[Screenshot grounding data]
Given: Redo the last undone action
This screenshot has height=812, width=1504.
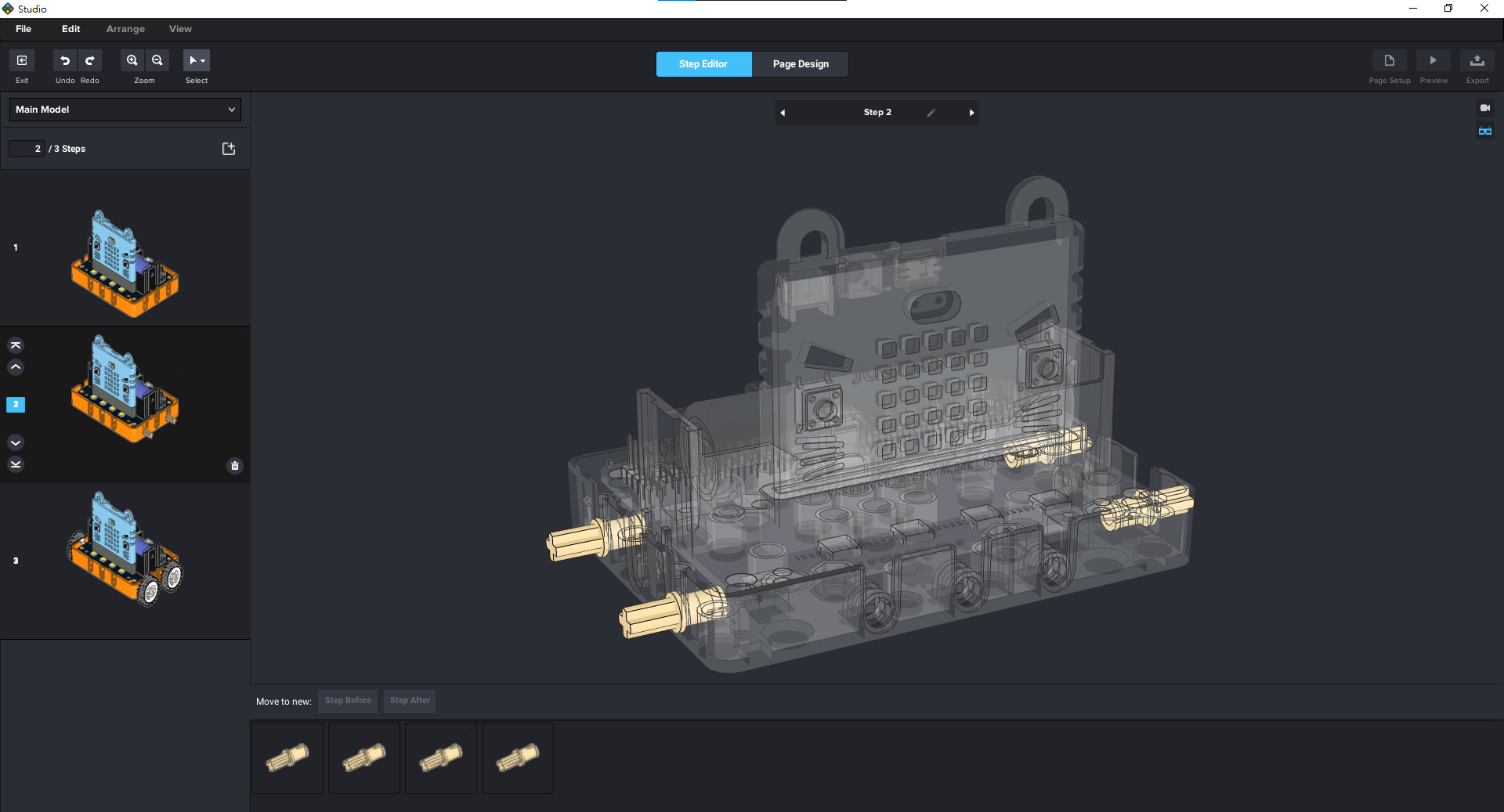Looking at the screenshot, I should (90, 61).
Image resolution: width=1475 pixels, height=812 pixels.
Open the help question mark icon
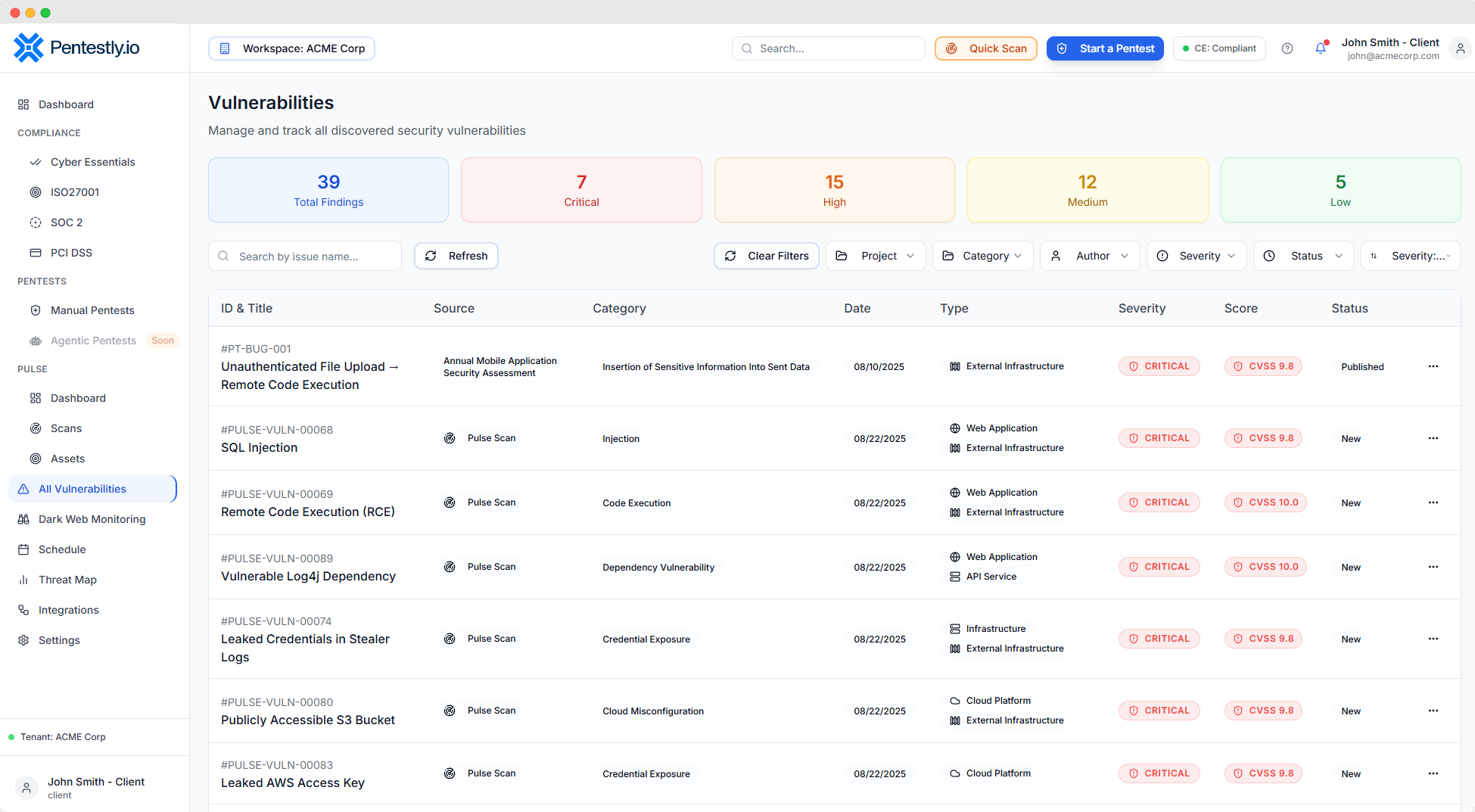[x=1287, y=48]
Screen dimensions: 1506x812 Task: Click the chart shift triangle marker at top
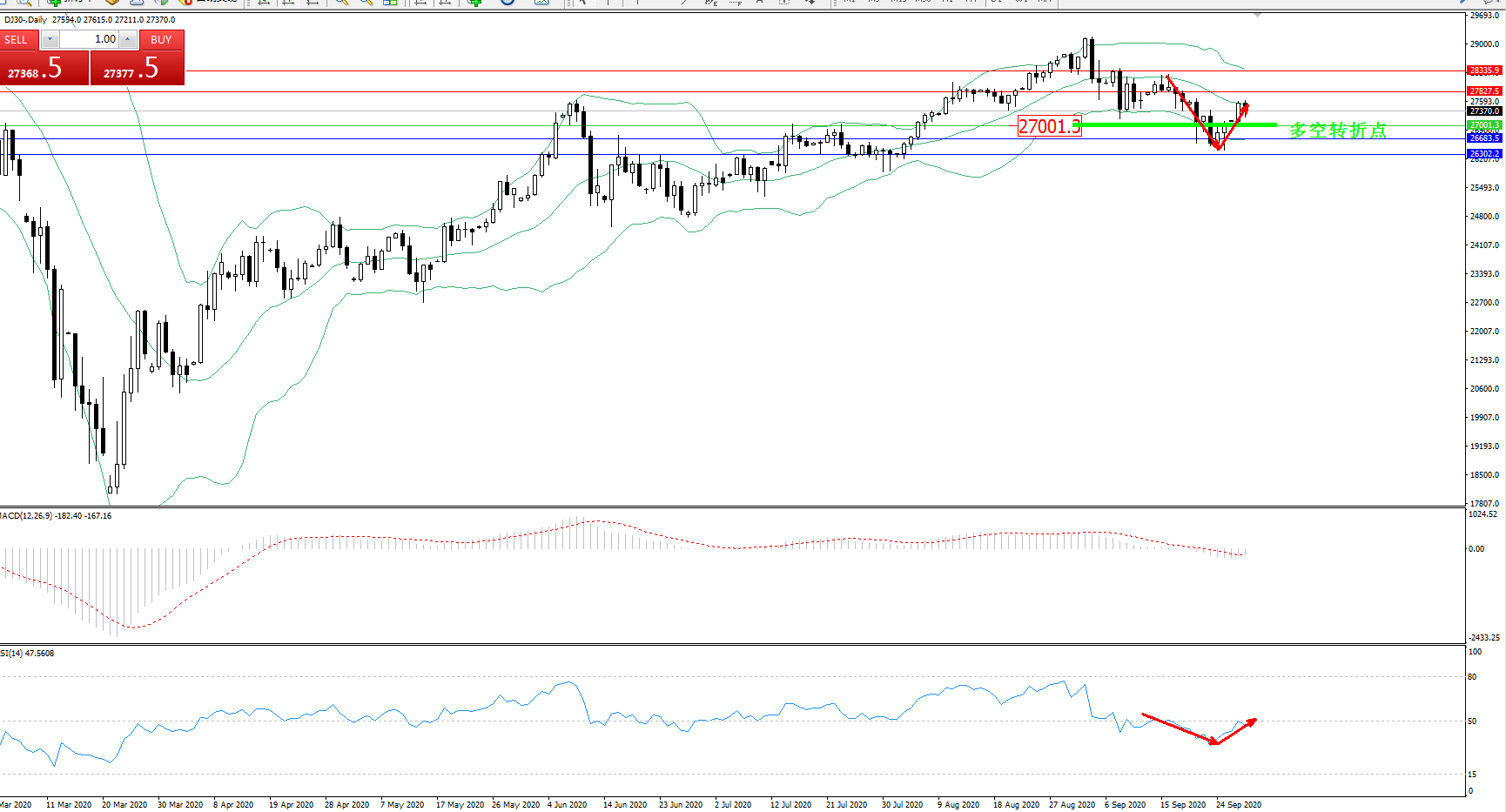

_WHAT YOU NEED TO DO_
Only one thing is required: an exact printout of the lines from the line containing "Image resolution: width=1475" through the last line of the records, pictures excluded.

_REPLY_
Image resolution: width=1475 pixels, height=812 pixels.
Open the help question mark icon
[x=1287, y=48]
Screen dimensions: 1506x812 Task: Click the chart shift triangle marker at top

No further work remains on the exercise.